» **FRAGMENTO DEL DOCUMENTO**:
El Centro Penitenciario de León comenzó el pasado miércoles sus actividades para celebrar la festividad de su patrona, Ntra. Sra. de la Merced. Y lo inició con un programa marcado por el cine, diseñado por el festival leonés Luna de Cortos, y con una serie de películas en formato cortometraje y documental, que han participado en la última edición y que vuelven a ser expuestas en el salón de actos del centro, tanto el día 21 como el próximo 28 de septiembre.

Acompañada por el director del certamen, Bal Ferrero, Nary Ly fue sin duda alguna la protagonista de este primer encuentro de un festival del séptimo arte que se realiza en un centro penitenciario, en este caso a través del documental ‘La historia de Nary Ly’, del que es protagonista “real” y que está basado en el horror de la guerra y las consecuencias que vivió la atleta, bióloga y científica, en su infancia en Camboya.

Nary es superviviente de un genocidio, refugiada política, bióloga, primera científica de Camboya y primera mujer de su país en correr un maratón olímpico, Río en 2016. Todo lo hizo para superar su infancia y para limpiar la imagen de su país. Lo consideró un homenaje a las víctimas de las atrocidades cometidas por los jemeres rojos a finales de los años 70. Fue educada en Francia y más tarde en Nueva York. Bajo esta realidad, sin aparentes sobresaltos, se oculta una historia fascinante.

La presencia de Nary Ly en el salón de actos causó una gran impresión. La experiencia vivida por la camboyana, que reside en un pueblo de León, en su paso por el centro de Mansilla de las Mulas la definió ella misma: “Es difícil describir con palabras la sensación, una ola de emoción mixta y profunda que invade el corazón y la garganta. Hay que vivirlo para sentirlo. Sin duda, la iniciativa de este tipo de comunicación ha sido muy positiva y enriquecedora para todos. Por desgracia, el tiempo era limitado, pero fue una experiencia increíble y “revolucionaria”.

El acto cosechó un gran éxito, ya que fueron muchos los internos que se mostraron interesados en adquirir un ejemplar del libro que escribió la propia Nary, y en el que está basado el documental del realizador José Luis de la Osa. “Ahora estoy impaciente por leer sus comentarios después de la sesión y me alegro mucho que algunos de ellos hayan reservado mi libro en la biblioteca del Centro”.

Nary Ly mantuvo una animada charla sobre la película que cuenta su vida, en la que participaron un gran número de internos del centro penitenciario intercambiando preguntas y respuestas, interesados en la odisea de Nary. “Me emocioné mucho y, sin ocultarlo, fluyeron algunas lágrimas, seguidas de abrazos mutuos, de consuelo”-explicó-. Y cómo es posible después de haber vivido ese horror en el que perdió a su padre y numerosa familia. “Se pueden superar estas cosas”-preguntaban algunos-. La respuesta siempre la ha dado en sus intervenciones: “Ayudar a las personas que pasan por ello.

» **REQUISITOS DEL EJERCICIO**: En la crónica sobre la visita de Nary Ly al centro penitenciario, enumera todas las condiciones y logros que se le atribuyen en la oración que comienza con «Nary es superviviente de un genocidio». Responde basándote únicamente en el texto anterior.

» **DATOS DEL EJERCICIO**:

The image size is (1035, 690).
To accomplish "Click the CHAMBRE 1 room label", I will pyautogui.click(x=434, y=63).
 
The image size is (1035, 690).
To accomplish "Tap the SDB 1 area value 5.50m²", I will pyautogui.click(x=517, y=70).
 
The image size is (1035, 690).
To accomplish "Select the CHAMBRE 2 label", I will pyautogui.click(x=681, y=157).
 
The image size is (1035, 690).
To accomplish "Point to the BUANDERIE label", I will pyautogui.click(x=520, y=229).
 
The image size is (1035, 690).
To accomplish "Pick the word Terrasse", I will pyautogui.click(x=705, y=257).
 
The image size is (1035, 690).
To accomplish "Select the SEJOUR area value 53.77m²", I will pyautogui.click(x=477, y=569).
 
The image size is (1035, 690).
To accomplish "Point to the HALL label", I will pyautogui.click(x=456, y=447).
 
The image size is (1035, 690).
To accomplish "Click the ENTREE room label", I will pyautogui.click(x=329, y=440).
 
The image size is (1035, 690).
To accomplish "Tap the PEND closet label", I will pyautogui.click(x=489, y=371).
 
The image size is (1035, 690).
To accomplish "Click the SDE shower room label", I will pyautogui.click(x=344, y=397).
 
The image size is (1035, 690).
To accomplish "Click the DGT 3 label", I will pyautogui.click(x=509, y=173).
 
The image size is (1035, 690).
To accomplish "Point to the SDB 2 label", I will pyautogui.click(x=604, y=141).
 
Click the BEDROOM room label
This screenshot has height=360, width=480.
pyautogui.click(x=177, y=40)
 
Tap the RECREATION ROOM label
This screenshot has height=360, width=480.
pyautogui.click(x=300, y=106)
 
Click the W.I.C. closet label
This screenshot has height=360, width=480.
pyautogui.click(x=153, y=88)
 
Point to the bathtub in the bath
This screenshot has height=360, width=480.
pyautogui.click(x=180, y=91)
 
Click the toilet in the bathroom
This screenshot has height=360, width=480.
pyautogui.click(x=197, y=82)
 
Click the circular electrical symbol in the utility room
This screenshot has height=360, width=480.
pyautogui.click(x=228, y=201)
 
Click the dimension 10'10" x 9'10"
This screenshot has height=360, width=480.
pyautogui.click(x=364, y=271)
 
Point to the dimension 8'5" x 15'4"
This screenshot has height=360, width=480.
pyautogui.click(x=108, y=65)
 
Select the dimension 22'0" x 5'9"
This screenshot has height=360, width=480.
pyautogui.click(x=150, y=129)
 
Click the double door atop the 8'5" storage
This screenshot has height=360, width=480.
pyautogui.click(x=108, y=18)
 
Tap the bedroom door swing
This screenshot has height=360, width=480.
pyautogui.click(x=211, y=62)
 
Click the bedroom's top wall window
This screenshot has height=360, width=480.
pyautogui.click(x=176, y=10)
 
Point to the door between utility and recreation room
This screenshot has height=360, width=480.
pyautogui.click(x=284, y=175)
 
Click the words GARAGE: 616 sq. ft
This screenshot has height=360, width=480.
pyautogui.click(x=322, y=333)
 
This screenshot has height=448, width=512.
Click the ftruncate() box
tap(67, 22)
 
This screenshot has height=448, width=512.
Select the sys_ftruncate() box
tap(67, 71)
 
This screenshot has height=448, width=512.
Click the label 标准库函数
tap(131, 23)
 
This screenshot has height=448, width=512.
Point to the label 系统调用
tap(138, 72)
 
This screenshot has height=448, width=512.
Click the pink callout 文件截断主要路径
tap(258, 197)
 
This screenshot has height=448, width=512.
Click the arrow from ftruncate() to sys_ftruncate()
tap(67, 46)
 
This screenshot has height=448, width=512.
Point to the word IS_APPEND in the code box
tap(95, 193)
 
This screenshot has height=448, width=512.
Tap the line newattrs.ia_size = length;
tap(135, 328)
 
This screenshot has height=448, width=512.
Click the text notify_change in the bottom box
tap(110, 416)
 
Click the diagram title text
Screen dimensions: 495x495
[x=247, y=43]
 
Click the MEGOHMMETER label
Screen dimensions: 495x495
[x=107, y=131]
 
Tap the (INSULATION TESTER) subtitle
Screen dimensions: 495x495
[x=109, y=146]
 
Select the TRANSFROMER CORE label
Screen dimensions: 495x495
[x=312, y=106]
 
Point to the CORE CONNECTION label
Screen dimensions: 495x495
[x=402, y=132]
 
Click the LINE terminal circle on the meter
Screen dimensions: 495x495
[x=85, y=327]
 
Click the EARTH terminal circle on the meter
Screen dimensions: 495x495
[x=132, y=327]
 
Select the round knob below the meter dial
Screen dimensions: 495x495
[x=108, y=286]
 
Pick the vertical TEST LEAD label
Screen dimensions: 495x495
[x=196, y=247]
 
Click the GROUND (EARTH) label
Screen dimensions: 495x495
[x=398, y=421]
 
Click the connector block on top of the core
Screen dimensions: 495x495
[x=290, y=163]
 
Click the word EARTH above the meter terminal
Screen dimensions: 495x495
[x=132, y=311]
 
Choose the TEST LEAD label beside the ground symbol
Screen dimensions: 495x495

» **TAREA RESUELTA**:
- Superviviente de un genocidio
- Refugiada política
- Bióloga
- Primera científica de Camboya
- Primera mujer de su país en correr un maratón olímpico (Río, 2016)